__TASK TO COMPLETE__.
Beginning at the line containing "Given: Open the Outline panel icon", give again every line through the end of the data, unchanged and with both ends included. Drop any pictures.

[Screenshot grounding data]
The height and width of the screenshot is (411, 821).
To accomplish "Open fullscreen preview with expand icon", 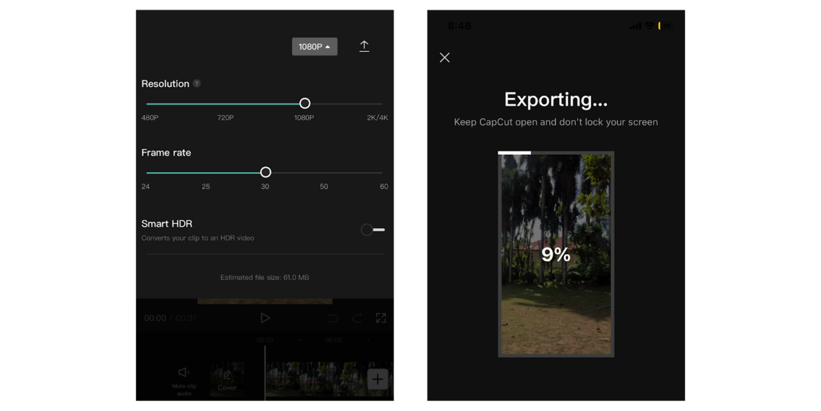I will 380,318.
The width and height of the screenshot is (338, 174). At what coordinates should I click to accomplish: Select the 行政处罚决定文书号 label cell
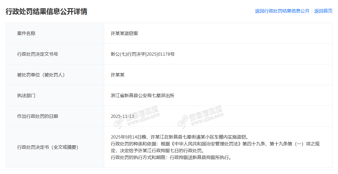click(x=37, y=54)
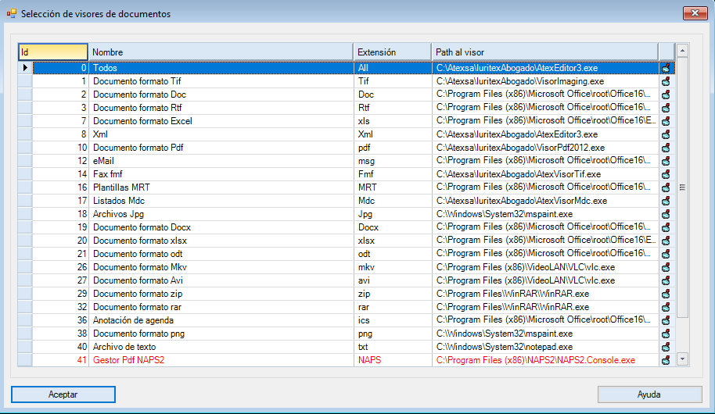
Task: Sort by the Extensión column header
Action: click(391, 52)
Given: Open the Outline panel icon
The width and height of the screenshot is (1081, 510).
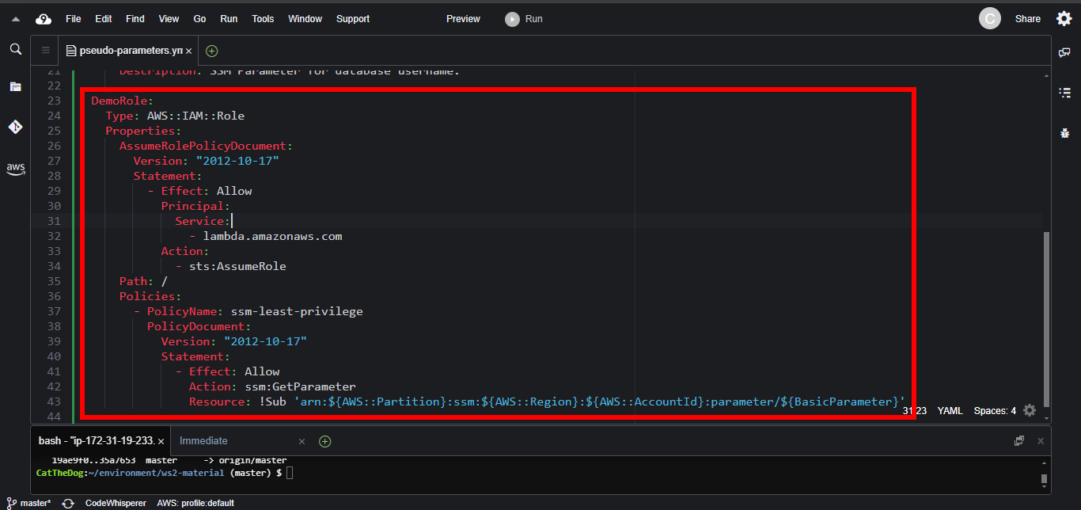Looking at the screenshot, I should (1064, 93).
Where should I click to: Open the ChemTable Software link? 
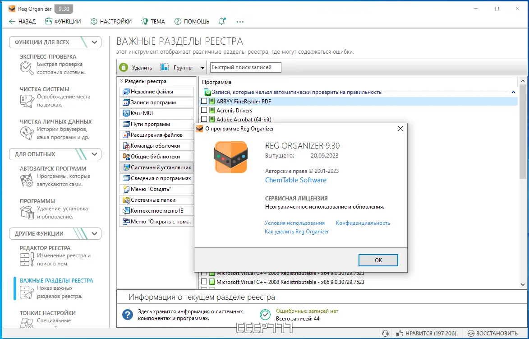pos(295,180)
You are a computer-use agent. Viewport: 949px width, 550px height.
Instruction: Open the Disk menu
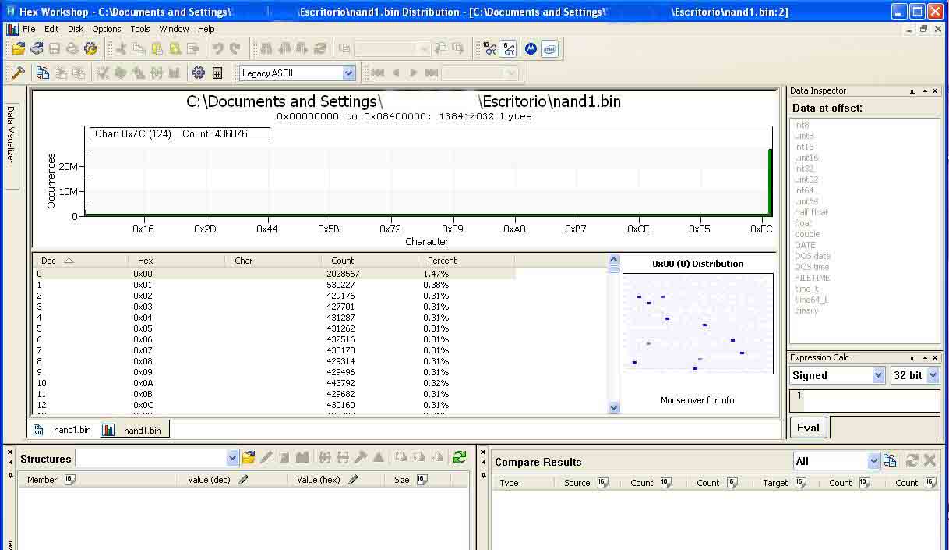(x=76, y=29)
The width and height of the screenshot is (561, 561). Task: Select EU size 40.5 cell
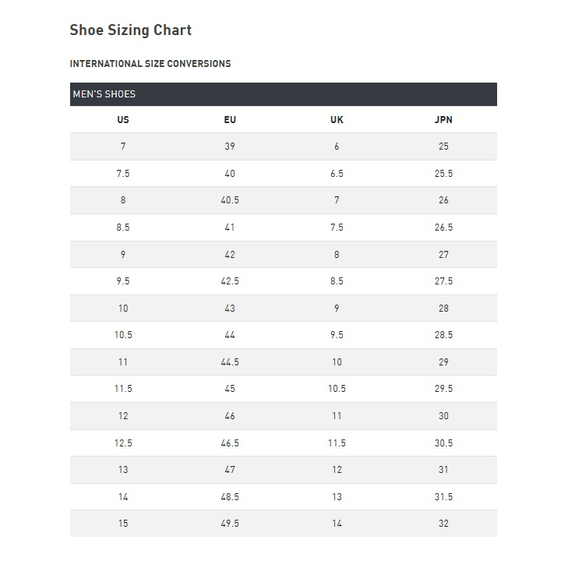(230, 200)
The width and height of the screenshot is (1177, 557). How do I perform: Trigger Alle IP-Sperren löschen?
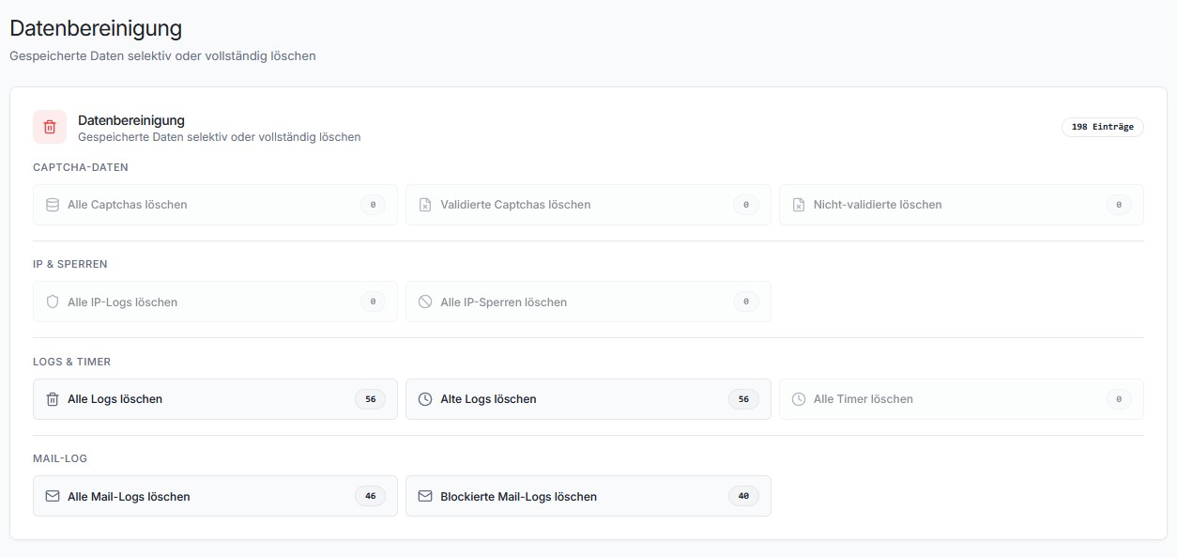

__RESPONSE TO THE TASK__.
Given: Open the Outline panel icon
The width and height of the screenshot is (1081, 510).
Looking at the screenshot, I should (1064, 93).
Where should I click to: Open the ChemTable Software link? 
pos(295,180)
You are a computer-use agent. Viewport: 949px width, 550px height.
Instruction: Open the Disk menu
(x=76, y=29)
The width and height of the screenshot is (561, 561). Task: Select EU size 40.5 cell
(230, 200)
The width and height of the screenshot is (1177, 557). How do I perform: Trigger Alle IP-Sperren löschen?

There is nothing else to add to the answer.